We ran through the different tax brackets and standard deductions
We discussed the effects of the some of the provisions that might affect the real estate market:
Lowering Mortgage Interest Deduction cap and limiting property tax cap will raise the effective cost of owning a home for many new homeowners in high cost states such as the Bay area and in the high price market segments. (In the Bay area property above $1M account for 35% of total sales.) It may slow down tenants turning into home buyers. And may keep the rental market higher up for longer time.
The doubling of standard deduction may shift home owners to use standard deduction instead of the MID for filing. On the other hand, the MID is grandfathered in for loans taken before Dec 14, 2017. Current owners may not want to incur more taxes with purchase of new homes thus escalating the shortage of housing supply. The end effect of these consideration to the price of homes will remain to be seen.
Real Estate investors are not affected much by the new tax laws.
Common concurrences were that:
Investors typically would purchase lower-priced properties, and compete with first-time buyers in the same price segment. As such, many of them may not feel the effect that the new tax reform exerts on home prices.
As the tax reform yield more benefits to renters in general, many of them may decide to rent longer than they would have otherwise. This will drive up demand in the rental market and increase sales of rental properties.

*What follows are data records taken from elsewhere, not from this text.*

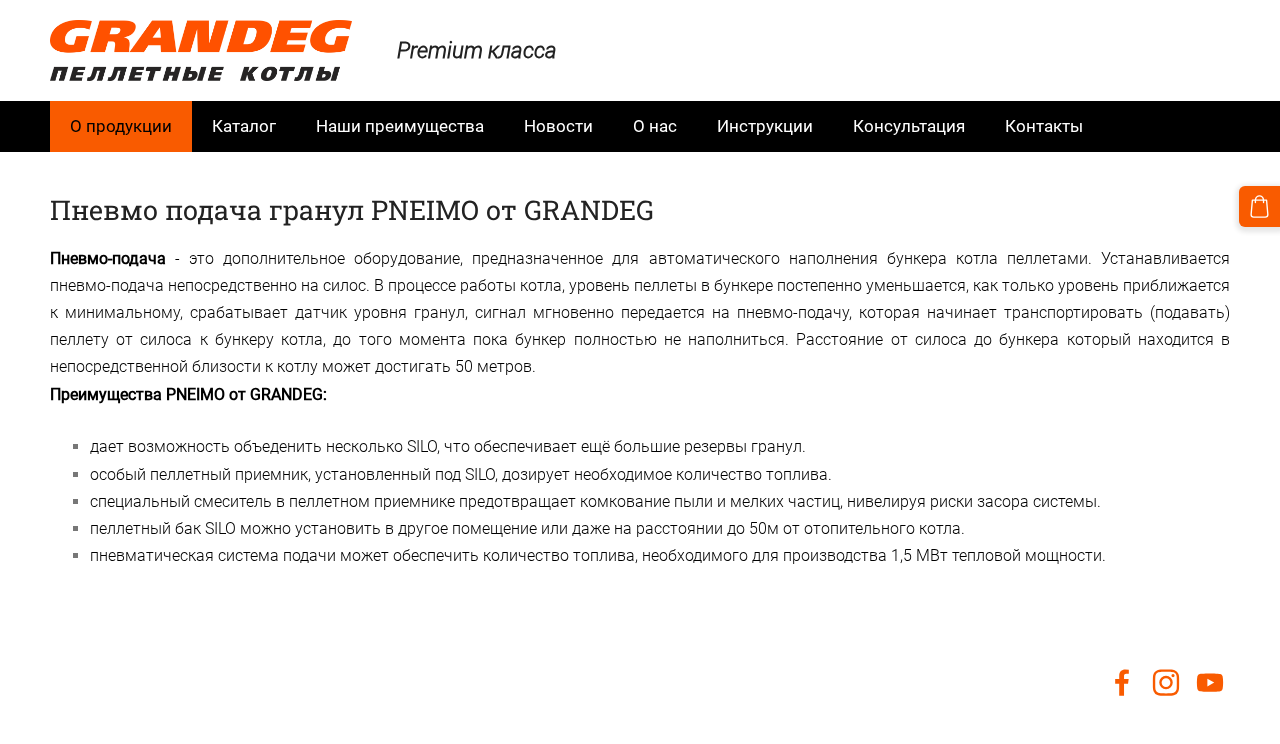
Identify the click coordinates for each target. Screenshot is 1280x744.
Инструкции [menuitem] (765, 126)
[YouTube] (1210, 682)
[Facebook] (1122, 682)
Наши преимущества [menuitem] (400, 126)
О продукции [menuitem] (121, 126)
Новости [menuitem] (558, 126)
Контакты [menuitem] (1044, 126)
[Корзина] (1259, 206)
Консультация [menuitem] (909, 126)
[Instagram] (1166, 682)
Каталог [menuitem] (244, 126)
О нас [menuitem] (655, 126)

Unlike owner-occupants, investors can write off all the expenses of owning and running a rental under the tax reform. As such, there could be an increase in investors as a result of the tax reform.’
The latest tax reform will have some adverse effects on the housing market, and the degree of impact varies by price level and by location.
In general, the Tax Cuts and Jobs Act will reduce the overall price growth by 1 percent. As such, the statewide median price growth in 2018 is lowered from 4.2 percent to 3.2 percent.
The statewide housing supply will be affected by the tax reform as homeowners delay trading up/down to their next home.
The economy will be growing slightly faster in 2018 because of the new tax, yet rates could also be rising at a quicker pace.